How do you help men understand and face the mosaic of pieces that make them up — some good, some bad?
175 years ago, Walt Whitman exclaimed: “I contain multitudes!”
Modern psychology is now proving that there is no singular self, but rather an interior constellation — often at odds within itself. Every culture has a version of the old ‘Angel & Devil on our shoulders.’ Dr. Jekyll & Mr. Hyde in the West. A Cherokee story of two wolves fighting within every man. Which wolf will win? Grandfather instructs: “The wolf you feed.”
Purpose Mapping labels these: Essence & Shadow. Their observable behaviors: Strengths & Downfall. I created this Map of Psychological Wholeness over 30 years of intensive study, distilling over 1000 books on philosophy, men’s studies, modern neuroscience, positive psychology, and entrepreneurial success — all tested in the lab of rigorous personal experimentation.
But we don’t stop there.
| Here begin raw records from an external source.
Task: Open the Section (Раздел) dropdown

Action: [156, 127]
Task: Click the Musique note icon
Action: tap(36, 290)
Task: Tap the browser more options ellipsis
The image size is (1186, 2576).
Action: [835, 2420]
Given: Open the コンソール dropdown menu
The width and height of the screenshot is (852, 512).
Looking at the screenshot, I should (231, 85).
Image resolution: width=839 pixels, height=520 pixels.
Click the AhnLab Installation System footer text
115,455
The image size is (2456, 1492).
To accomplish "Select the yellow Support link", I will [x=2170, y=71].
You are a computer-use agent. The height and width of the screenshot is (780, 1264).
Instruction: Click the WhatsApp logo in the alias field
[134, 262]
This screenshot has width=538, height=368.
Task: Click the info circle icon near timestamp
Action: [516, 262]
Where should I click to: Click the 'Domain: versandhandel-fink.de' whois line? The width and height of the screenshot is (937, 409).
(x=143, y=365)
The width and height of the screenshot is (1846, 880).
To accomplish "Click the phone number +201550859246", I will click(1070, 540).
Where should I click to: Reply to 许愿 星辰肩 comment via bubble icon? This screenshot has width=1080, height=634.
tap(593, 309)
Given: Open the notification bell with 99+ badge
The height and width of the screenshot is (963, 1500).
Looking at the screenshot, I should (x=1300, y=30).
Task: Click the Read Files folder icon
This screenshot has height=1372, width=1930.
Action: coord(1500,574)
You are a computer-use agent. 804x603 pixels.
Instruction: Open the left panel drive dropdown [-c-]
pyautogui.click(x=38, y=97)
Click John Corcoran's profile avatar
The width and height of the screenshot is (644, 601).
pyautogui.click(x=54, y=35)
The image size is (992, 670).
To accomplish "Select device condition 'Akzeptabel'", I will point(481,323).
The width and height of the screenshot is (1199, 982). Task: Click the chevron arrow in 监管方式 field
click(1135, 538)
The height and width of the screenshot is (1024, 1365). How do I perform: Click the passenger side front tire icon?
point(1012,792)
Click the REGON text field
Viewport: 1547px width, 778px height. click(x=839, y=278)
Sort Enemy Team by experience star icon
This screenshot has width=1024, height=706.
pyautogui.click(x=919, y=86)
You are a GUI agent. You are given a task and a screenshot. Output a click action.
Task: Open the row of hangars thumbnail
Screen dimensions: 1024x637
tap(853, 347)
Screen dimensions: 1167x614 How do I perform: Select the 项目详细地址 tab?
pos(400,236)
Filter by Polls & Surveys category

Identifying one’s Essence, Strengths and Downfall is just the mechanism for painting our Shadow (or blindspot) into a corner where we can get a grasp on it. Facing and owning this very real part we’ve hidden, repressed, and denied since childhood — the part unacceptable in our families, schools, society — is the definition of true power.
Joseph Campbell taught: “The cave you fear to enter holds the treasure that you seek.” Jung called this treasure — this energy and power locked inside our Shadow — our inner Gold.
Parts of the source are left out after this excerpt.